◆ **SET EXERCISE A**
How many lines in the rows below contain the string "pixels"? Reply with the number only.

────────

In my testing, when I raise and lower supply/input voltage, output to the bulb (Watts) remain constant but also, Voltage and amperage to the bulb are almost rock-steady throughout the range of voltages I provide (typically 10 to 18V) I'm very interested to see your results when done testing. If this ends up being the case, I'm wondering if Volts and Amps to the bulb are unchanged regardless of input Voltage, what would account for your results.


----------



## 2100 (Jun 25, 2011)

Morepower! said:


> I tell you one other thing i've noticed so far and that is the electrodes in the cheap bulbs "seem" to be lasting longer when running the ballasts at higher input voltages. Though only more time will determine if this is correct or not. But so far it is looking like it is going to be true.


 
Good info, learned something today....luckily the cheap bulbs are cheap to replace at about 7 bucks a piece shipped for the 55W, I got 2 in special colours too, purple and 30k dark blue. For DISCO...heh heh. So far no issue even when gunning them with the "100W" black finned ballasts. I've got 8 spare bulbs now @ different CT! Sounds expensive, but its really not if you hang out in the LED flashlight forum....or you are modding different LED emitters (except budgetlights forum, but it also gets expensive fast if you are collecting budgetlights! heh heh...

────────

◆ **SET EXERCISE B**
According to the forum thread, what range of input voltages does the first poster typically supply during testing?

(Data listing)

────────

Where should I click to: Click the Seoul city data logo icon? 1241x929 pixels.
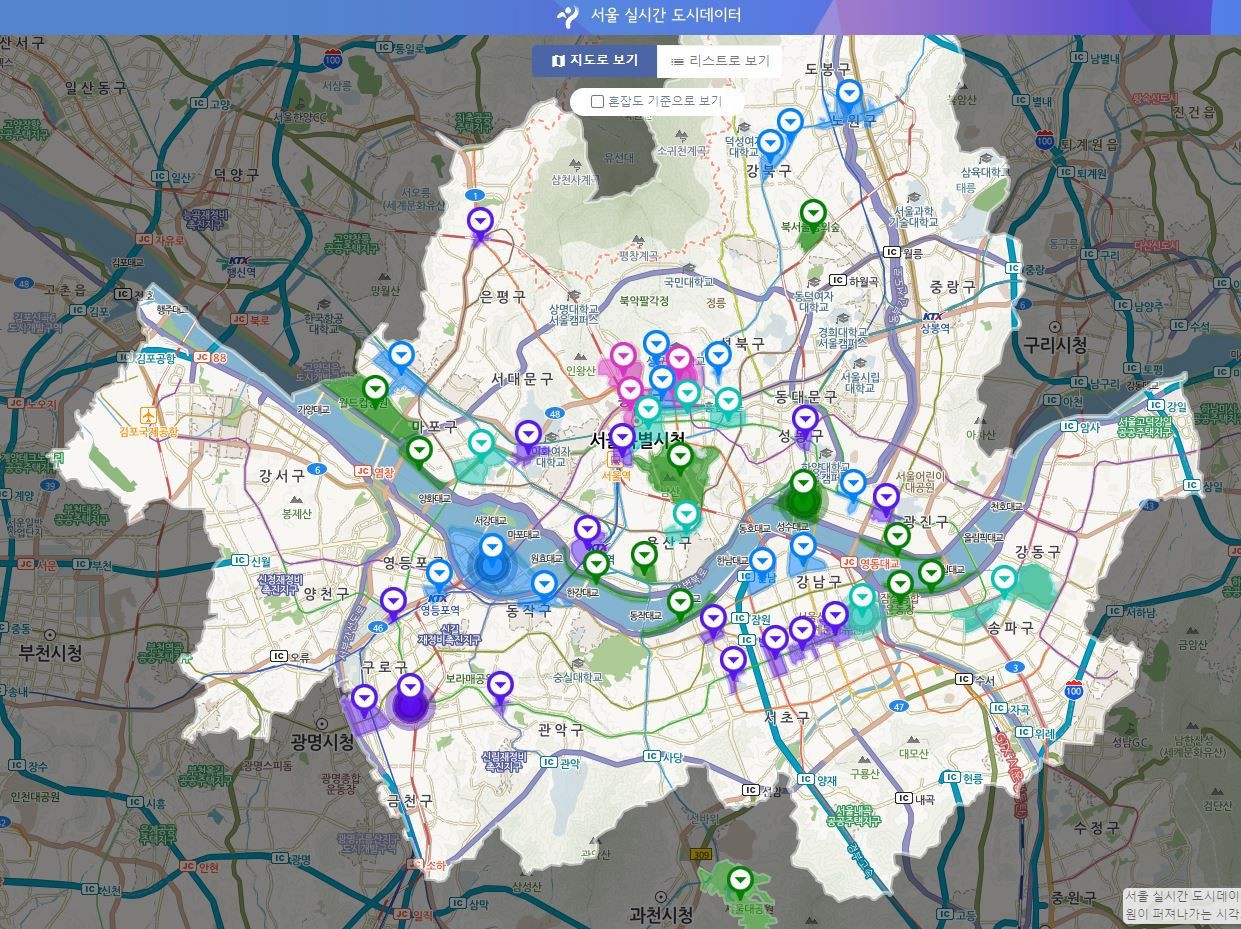pos(568,16)
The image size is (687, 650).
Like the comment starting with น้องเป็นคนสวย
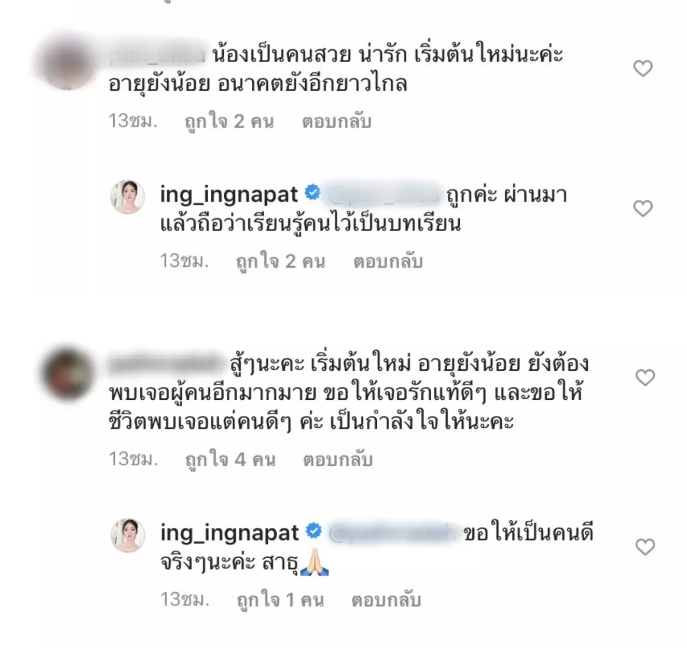click(x=643, y=68)
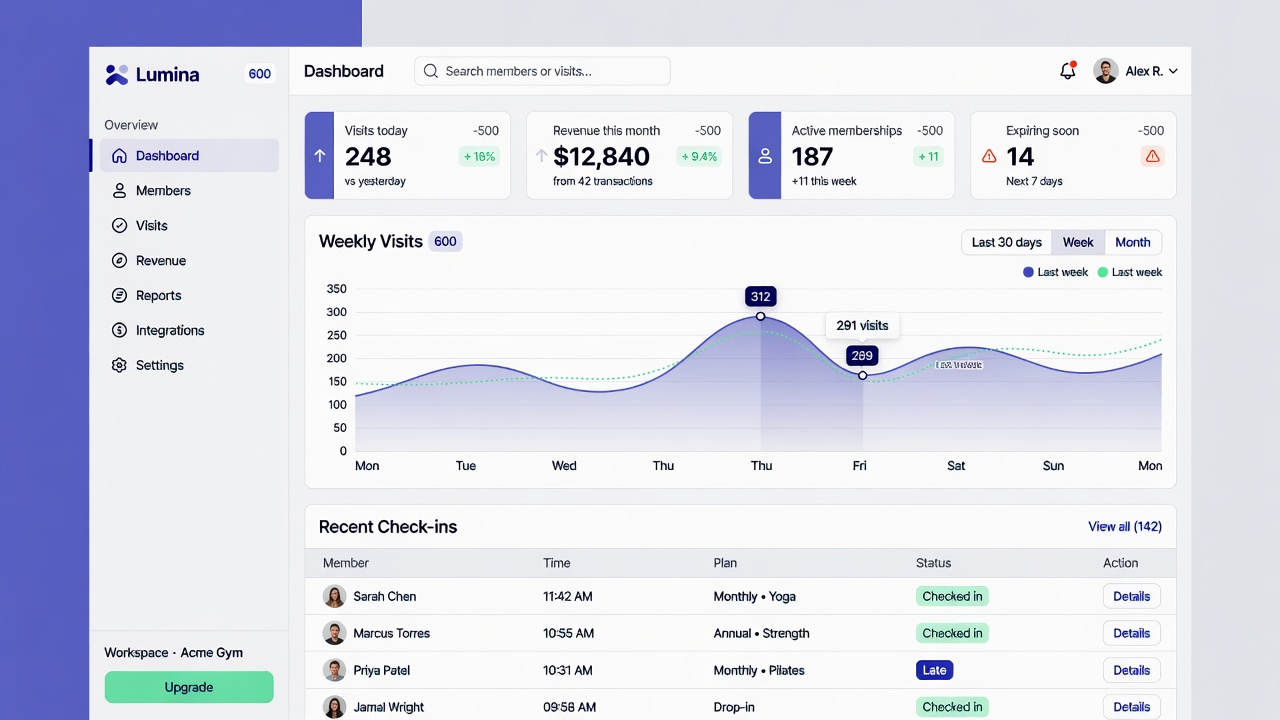
Task: Open View all check-ins link
Action: [x=1124, y=526]
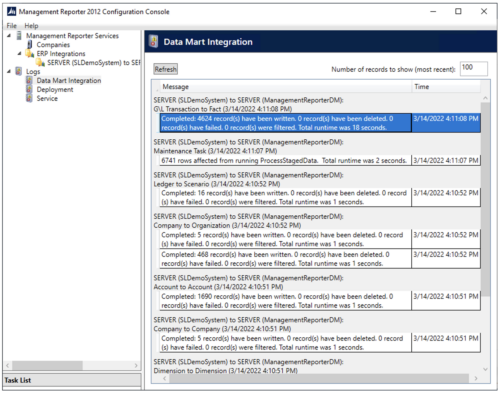This screenshot has width=500, height=393.
Task: Click the Data Mart Integration header icon
Action: click(x=153, y=42)
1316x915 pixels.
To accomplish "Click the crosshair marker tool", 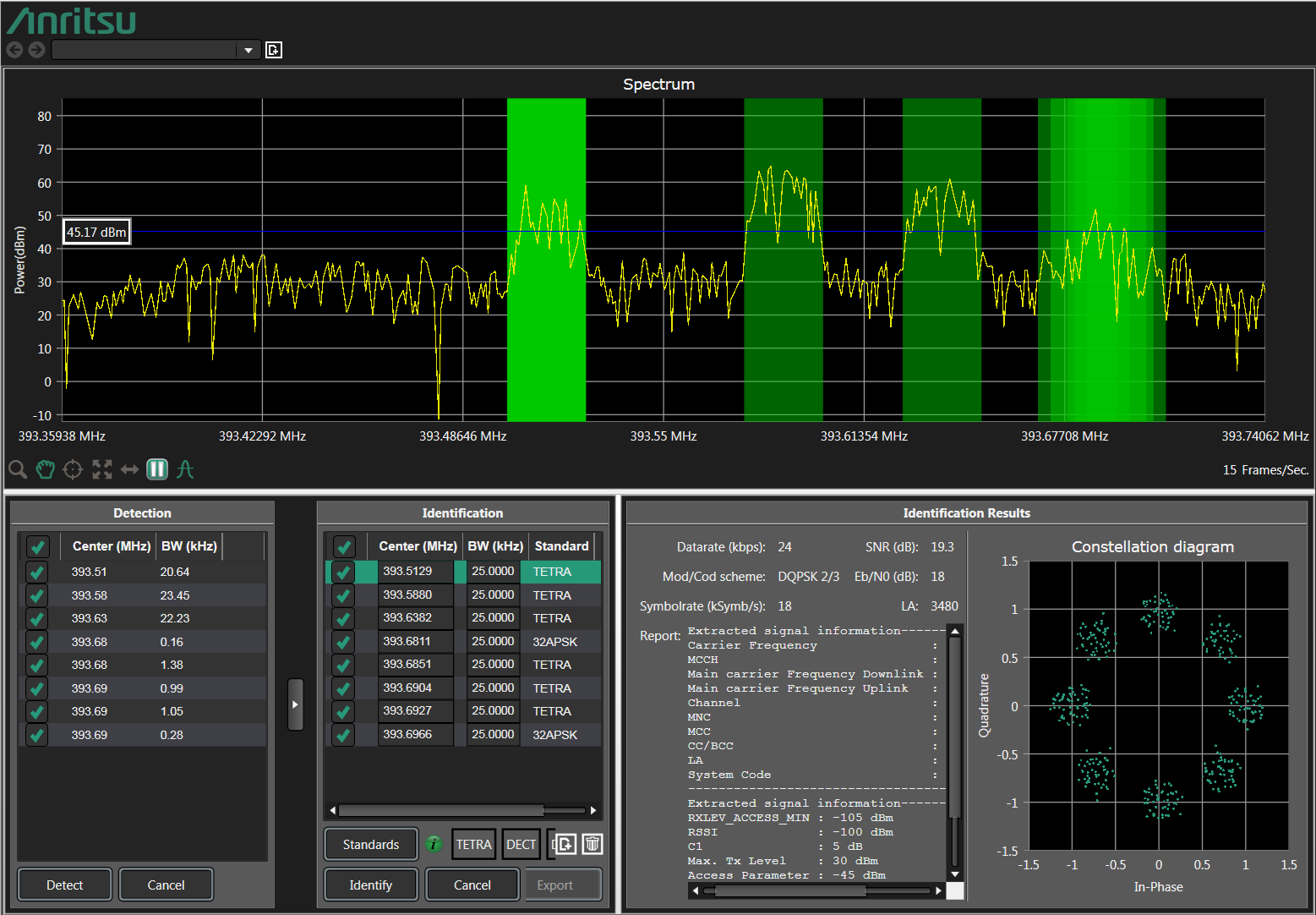I will point(74,469).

────────

◆ **RESULT A**
2

◆ **RESULT B**
Typically 10 to 18V.